◆ What you need to do:
Render as a JSON list of strings the lines of the entries below, starting at the line that contains "The height and width of the screenshot is (825, 1682)." and ending at the last line of the entries, one string per line with blank lines omitted.

------------------------------------

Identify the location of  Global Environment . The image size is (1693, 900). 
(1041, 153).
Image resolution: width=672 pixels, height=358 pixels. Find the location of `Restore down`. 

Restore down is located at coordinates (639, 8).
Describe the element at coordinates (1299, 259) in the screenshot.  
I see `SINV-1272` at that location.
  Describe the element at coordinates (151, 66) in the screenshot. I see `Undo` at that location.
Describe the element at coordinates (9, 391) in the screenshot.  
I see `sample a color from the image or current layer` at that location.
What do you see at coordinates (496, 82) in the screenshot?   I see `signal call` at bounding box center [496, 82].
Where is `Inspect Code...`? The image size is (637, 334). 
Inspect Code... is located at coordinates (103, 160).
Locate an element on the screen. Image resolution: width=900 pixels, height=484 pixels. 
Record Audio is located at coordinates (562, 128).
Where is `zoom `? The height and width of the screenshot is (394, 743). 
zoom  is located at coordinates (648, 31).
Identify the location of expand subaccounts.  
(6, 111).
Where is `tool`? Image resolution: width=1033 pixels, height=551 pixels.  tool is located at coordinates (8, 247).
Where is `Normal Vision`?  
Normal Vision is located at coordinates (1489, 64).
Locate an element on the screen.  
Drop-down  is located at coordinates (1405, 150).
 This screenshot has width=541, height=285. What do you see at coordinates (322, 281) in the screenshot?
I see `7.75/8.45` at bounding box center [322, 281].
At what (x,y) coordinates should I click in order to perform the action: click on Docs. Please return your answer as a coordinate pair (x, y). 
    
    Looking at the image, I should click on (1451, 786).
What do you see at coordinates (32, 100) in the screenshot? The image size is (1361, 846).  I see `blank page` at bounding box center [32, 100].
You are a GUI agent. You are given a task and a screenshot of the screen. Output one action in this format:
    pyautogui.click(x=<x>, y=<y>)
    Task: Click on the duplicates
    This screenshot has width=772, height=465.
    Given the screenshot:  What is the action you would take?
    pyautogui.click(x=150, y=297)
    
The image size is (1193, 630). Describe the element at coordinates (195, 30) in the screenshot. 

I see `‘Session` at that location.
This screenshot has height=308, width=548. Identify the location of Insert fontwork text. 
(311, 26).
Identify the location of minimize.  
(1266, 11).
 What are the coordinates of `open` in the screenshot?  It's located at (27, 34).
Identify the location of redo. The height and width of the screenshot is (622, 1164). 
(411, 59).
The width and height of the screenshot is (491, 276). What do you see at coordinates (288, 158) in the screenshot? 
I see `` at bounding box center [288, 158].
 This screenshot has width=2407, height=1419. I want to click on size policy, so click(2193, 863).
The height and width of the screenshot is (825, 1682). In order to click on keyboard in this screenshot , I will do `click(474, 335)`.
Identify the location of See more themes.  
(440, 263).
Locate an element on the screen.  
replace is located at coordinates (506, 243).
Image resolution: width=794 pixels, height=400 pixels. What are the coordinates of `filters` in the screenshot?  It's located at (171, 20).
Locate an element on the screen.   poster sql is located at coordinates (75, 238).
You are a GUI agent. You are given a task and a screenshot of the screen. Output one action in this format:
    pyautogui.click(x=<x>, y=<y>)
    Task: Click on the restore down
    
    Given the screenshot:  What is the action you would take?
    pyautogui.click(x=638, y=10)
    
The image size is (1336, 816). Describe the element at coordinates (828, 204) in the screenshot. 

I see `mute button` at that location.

------------------------------------

◆ Result of this exercise:
[
  "The height and width of the screenshot is (825, 1682). In order to click on keyboard in this screenshot , I will do `click(474, 335)`.",
  "Identify the location of See more themes.  ",
  "(440, 263).",
  "Locate an element on the screen.  ",
  "replace is located at coordinates (506, 243).",
  "Image resolution: width=794 pixels, height=400 pixels. What are the coordinates of `filters` in the screenshot?  It's located at (171, 20).",
  "Locate an element on the screen.   poster sql is located at coordinates (75, 238).",
  "You are a GUI agent. You are given a task and a screenshot of the screen. Output one action in this format:",
  "    pyautogui.click(x=<x>, y=<y>)",
  "    Task: Click on the restore down",
  "    Given the screenshot:  What is the action you would take?",
  "    pyautogui.click(x=638, y=10)",
  "The image size is (1336, 816). Describe the element at coordinates (828, 204) in the screenshot. ",
  "I see `mute button` at that location."
]